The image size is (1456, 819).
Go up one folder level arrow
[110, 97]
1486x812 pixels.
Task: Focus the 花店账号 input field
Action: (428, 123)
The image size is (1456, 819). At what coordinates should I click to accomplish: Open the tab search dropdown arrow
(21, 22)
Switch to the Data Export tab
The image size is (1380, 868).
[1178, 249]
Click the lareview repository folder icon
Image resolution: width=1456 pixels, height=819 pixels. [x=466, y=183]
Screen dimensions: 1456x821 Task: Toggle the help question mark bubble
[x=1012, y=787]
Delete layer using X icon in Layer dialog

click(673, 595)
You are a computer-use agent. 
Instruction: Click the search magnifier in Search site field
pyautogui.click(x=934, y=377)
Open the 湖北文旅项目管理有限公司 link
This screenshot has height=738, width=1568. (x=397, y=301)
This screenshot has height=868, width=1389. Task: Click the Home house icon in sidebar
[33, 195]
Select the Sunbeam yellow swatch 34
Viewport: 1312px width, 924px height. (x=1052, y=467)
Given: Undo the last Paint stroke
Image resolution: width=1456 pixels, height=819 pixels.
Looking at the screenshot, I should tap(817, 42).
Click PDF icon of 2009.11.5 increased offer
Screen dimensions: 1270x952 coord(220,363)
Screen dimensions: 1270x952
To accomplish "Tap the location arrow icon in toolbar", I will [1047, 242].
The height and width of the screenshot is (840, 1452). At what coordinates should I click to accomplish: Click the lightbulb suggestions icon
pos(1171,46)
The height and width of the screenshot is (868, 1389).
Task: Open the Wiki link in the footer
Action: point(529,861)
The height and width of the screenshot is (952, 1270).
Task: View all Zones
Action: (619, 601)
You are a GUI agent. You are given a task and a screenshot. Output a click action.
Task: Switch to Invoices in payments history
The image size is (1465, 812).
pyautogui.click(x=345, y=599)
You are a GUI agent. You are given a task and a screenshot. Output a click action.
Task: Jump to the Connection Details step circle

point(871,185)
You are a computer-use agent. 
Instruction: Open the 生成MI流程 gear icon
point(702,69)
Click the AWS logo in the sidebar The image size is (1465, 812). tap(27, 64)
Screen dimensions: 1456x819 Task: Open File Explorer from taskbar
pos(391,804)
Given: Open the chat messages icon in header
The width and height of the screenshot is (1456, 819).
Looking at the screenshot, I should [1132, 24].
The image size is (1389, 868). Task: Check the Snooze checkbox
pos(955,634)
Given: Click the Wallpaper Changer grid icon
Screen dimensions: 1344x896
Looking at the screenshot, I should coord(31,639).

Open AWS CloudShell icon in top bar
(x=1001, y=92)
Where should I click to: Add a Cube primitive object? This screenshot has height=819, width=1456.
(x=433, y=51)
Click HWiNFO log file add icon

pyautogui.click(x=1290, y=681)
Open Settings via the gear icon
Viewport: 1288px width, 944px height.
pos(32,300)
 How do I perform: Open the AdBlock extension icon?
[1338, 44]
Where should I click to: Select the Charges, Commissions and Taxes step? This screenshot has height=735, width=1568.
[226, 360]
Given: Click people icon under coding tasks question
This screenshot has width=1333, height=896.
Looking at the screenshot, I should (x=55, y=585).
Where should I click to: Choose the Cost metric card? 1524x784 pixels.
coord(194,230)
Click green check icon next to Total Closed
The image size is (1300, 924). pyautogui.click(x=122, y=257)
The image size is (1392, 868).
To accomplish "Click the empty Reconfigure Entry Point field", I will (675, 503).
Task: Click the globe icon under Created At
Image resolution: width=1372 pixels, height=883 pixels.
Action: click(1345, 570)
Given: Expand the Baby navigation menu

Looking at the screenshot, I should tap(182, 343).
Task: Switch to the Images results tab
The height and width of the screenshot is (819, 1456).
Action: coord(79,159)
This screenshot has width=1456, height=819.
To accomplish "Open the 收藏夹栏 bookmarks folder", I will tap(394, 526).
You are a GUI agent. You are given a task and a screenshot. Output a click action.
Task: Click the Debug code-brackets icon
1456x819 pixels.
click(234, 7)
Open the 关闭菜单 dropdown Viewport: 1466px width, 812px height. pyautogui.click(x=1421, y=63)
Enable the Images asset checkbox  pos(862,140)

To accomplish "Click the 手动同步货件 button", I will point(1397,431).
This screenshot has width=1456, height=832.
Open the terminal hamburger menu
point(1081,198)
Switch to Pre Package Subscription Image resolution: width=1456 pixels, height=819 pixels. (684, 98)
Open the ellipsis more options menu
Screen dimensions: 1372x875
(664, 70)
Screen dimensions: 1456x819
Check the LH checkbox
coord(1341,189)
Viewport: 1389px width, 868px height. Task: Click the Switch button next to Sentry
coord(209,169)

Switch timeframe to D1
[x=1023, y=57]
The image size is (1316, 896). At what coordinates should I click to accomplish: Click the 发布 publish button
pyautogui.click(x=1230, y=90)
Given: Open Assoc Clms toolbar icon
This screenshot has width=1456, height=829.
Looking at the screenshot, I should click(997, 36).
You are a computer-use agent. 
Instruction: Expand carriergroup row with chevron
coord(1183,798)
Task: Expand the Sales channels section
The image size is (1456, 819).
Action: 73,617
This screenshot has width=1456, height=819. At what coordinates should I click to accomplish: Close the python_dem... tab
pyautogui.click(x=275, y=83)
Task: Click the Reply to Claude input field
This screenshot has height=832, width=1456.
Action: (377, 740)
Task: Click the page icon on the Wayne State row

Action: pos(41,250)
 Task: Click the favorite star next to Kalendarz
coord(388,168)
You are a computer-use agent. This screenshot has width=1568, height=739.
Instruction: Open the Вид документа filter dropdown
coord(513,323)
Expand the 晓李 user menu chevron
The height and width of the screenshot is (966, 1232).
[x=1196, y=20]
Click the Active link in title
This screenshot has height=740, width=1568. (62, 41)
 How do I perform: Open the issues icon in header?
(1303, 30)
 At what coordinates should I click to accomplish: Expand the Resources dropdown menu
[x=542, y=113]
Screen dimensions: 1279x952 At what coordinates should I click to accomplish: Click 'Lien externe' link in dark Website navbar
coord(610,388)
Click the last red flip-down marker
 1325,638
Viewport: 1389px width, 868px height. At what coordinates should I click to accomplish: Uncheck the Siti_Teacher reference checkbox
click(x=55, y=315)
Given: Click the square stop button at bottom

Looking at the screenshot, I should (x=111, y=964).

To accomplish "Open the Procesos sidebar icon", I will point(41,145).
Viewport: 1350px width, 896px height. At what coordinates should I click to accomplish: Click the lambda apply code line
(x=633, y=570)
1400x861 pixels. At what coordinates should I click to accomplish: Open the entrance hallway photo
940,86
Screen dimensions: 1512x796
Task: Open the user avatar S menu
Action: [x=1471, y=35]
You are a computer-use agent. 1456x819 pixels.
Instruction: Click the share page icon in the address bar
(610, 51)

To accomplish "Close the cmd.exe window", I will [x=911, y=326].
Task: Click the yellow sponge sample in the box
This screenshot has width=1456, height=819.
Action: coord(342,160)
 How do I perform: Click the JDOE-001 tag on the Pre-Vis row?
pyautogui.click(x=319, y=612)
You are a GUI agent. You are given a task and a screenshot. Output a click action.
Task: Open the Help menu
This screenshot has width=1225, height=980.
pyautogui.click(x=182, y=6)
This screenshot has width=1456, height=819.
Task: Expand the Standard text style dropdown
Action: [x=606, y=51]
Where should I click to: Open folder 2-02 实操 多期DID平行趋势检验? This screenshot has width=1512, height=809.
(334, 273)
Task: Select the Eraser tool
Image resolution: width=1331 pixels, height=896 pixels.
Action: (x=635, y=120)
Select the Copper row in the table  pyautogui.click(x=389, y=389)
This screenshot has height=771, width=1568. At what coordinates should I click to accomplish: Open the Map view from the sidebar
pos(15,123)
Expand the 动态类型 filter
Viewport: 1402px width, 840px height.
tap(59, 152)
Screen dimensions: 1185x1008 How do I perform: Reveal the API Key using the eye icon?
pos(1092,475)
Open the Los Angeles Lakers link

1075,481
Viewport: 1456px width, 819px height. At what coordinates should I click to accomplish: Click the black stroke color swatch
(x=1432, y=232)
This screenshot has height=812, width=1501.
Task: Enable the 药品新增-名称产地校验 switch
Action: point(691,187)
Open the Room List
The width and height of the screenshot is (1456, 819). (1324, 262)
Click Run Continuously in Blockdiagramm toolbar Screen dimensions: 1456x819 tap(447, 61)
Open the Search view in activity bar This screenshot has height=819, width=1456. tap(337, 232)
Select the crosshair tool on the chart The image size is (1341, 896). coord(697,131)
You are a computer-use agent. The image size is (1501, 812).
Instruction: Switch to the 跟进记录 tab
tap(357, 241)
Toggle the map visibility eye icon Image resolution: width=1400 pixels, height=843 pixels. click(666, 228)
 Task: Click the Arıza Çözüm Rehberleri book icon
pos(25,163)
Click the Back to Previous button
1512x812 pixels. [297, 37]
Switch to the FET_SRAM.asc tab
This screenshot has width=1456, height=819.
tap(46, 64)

++++++++++

*Exercise prompt:* Retype exactly, and only, the lines above from the one where "Where should I click to: Select" occurs up to and including the one where "Given: Click people" occurs.

*Answer section:*
Where should I click to: Select the Charges, Commissions and Taxes step? This screenshot has height=735, width=1568.
[226, 360]
Given: Click people icon under coding tasks question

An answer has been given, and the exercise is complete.